# ADS Independent citation counter

In this notebook, I query ADS for independent citations to all of my peer-reviewed publications. I do this by looping over all refereed papers and excluding all authors of that paper from the query. We match on the last name and initials (as does ADS) and use ORCID iD for cross-checking whenever available.

In [1]:
! date

Sun Jul 11 00:39:11 EDT 2021


In [2]:
import requests
from collections import Counter

#### Enter your API key below. 

To obtain an API key, you need to be logged in to your ADS account. Sign up for one with your email if you have never logged in.

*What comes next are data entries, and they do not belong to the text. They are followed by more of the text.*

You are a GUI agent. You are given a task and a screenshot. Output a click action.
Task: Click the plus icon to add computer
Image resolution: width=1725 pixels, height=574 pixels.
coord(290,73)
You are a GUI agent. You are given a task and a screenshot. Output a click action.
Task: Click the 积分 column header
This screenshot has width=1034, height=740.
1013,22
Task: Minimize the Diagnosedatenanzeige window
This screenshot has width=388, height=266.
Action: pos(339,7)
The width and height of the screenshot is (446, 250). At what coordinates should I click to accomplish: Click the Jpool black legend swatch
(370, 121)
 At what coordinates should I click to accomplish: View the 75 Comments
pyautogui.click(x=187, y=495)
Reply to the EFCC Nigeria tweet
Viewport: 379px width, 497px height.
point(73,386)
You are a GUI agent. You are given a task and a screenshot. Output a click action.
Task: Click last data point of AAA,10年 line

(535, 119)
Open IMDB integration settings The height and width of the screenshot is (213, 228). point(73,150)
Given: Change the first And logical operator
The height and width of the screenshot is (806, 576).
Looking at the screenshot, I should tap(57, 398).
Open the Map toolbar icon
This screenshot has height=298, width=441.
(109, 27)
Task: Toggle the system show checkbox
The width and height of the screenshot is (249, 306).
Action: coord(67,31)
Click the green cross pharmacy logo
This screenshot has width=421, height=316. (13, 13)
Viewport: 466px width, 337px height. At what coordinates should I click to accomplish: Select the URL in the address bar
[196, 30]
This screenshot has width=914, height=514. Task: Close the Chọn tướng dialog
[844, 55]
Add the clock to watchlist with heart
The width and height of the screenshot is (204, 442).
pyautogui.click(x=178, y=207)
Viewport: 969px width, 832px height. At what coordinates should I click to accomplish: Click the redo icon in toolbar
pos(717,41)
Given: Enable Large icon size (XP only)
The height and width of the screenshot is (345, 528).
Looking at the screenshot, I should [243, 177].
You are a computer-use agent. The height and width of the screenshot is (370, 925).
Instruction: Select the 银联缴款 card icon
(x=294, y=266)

Go to **Account** > **Settings** > **API token** and copy your unique 40-character API key and assign it to the `token` variable.

In [3]:
## Configuration
token="yOuR-kEy-HeRe"
headers={'Authorization': 'Bearer ' + token}

check_orcid = True
verbose = False  # Set it to True if you want lengthy outputs

In [4]:
## Define a convenience function to standardize the names
def standardize_names(name):
    try:
        lastname, firstname = auth.split(',')
        initial = firstname[1]
        return f"{lastname},+{initial}"
    except:
        # This usually happens for collaboration papers
        print(f"Cannot split '{name}' into first and last names!")
        return name

First, query for all refereed papers authored by kannawad*

In [5]:
%%time
author='kannawad%2A' #kannawad*

base_url = "https://api.adsabs.harvard.edu/v1/search/query?"
fq = "property%3Arefereed+property%3Aarticle"
fl = "author,title,bibcode,citation_count,orcid_pub,orcid_user,orcid_other"
rows = 500

# the query parameters can be included as part of the URL
url = f"{base_url}q=author%3A{author}&fq={fq}&fl={fl}&rows={rows}"
print(f"URL = {url}\n")
r = requests.get(url, headers=headers)
# the requests package returns an object; to get just the JSON API response, you have to specify this
js = r.json()
publications = js['response']['docs']

URL = https://api.adsabs.harvard.edu/v1/search/query?q=author%3Akannawad%2A&fq=property%3Arefereed+property%3Aarticle&fl=author,title,bibcode,citation_count,orcid_pub,orcid_user,orcid_other&rows=500

CPU times: user 27.4 ms, sys: 8.99 ms, total: 36.4 ms
Wall time: 1.39 s


In [6]:
## Print the complete list of queried papers
print("Complete list of queried papers")
print("\t   Bibcode       #Cites \t Title\n")
citation_counts = 0
for paper in publications:
    print(paper['bibcode'], '\t', paper['citation_count'], '\t', paper['title'][0])
    citation_counts += paper['citation_count']
print("\nTotal number of citations = ", citation_counts)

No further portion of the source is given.